As for the possibility of a Concrete Blonde reunion, Napolitano says, "I can safely say we don't wanna play live again. I still work with Jim [Mankey, Blonde's guitarist/producer]; he mixed some of Scarred, and he watches my dogs when I go on tour and stuff. We wouldn't rule out recording together, but I have so many more things I want to do."

Many of the "more things" Napolitano wants to do involve technology. She loves MySpace and iTunes and plans to get some podcasts going during a three-month break after the tour. "Oh, and I got an iPhone for my birthday!" she beams, beckoning me to sit on the couch next to her while she shows me the features. "Check this shit out," she says, scrolling through her phone pictures.

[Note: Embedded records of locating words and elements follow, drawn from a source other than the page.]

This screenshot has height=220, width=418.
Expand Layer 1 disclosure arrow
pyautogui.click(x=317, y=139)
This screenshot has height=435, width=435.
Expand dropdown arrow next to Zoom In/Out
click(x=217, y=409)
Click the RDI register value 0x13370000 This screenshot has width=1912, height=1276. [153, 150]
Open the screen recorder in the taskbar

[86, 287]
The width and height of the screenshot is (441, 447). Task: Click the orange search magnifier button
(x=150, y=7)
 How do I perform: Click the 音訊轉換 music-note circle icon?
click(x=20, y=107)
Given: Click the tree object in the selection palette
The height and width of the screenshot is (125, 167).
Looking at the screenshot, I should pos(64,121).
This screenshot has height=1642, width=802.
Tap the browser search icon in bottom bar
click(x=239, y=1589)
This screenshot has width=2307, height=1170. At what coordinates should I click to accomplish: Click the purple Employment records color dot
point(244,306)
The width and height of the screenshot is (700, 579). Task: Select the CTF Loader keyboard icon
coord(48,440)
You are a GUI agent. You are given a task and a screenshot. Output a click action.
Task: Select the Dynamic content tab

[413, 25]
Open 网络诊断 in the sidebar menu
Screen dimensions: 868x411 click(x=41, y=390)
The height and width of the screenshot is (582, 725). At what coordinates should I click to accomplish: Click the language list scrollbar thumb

At this point, people start knocking on the door. Napolitano's not about to be distracted from the digital show-and-tell. She yells, "Come in, thank you!" and continues telling me the stories behind the photos: This is a painting she purchased, this is the hotel in Nashville, this is her dog. When people start shuffling in with equipment and I look up, Napolitano grabs my arm. "Look, look!" She exclaims excitedly. "This chick is the daughter of Jim Dandy from Black Oak Arkansas."

After a few minutes, we're surrounded by people, all engaged in various conversations about everything from the Navajo language (which Napolitano loves) to her next gig, which is in Santa Fe the following night. Before I leave, Napolitano and I agree to meet up again in the spring, when she plans to do an exhibit of her artwork at Victoria Boyce Gallery in Scottsdale.

I never told Napolitano about our disappointing encounter years ago, because it doesn't really matter now. I can now say something more to her than "Oh, my God, you're so great, I love your music so much, you're awesome." Now I can talk to her about stuff like the tone of her guitar, publishing rights, collaborations, and, of course, the weather. I've learned that it's easier to meet someone on common ground when you don't have them on a pedestal, and that people are people — even rock stars. On my drive home, I remember something Napolitano said after the beer-opening trick, when I commented that one of the great things about life is you're always learning new tricks.

"You can always learn new tricks," she said. "When you stop learning, you're dead. You can't put out anything good without taking something in. There's so much more to life than rock 'n' roll."